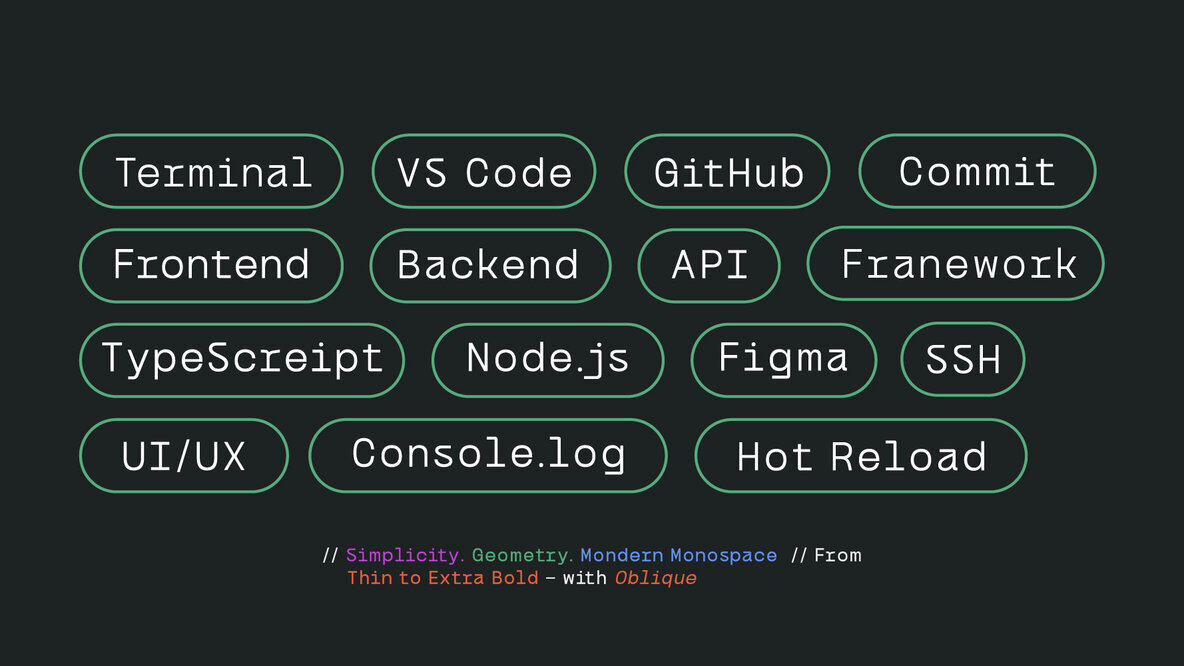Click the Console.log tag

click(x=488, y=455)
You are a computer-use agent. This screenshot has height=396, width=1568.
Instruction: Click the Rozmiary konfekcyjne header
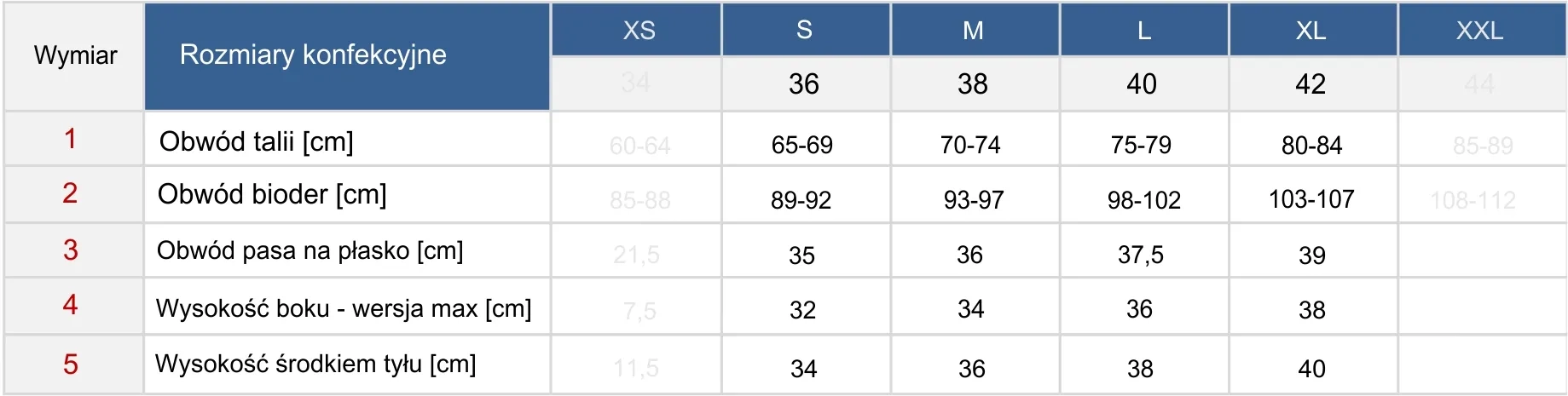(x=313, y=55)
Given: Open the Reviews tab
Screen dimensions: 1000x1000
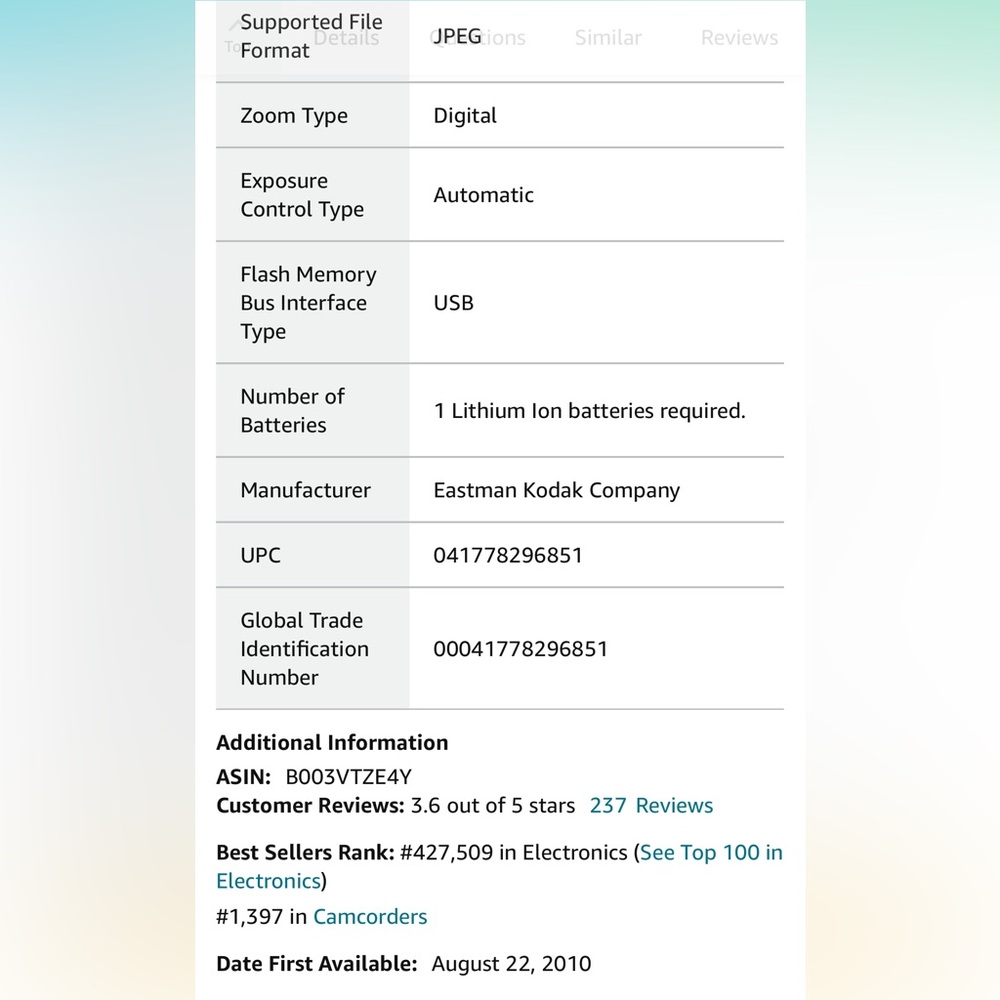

What is needed - Beginning with the line that contains "You are a computer-use" and ending with the last line of the data above, output those lines exactly and nothing more, without any pictures.

Written reply -
You are a computer-use agent. This screenshot has height=396, width=1568.
Instruction: Click the Rozmiary konfekcyjne header
(x=313, y=55)
Given: Open the Reviews tab
Screen dimensions: 1000x1000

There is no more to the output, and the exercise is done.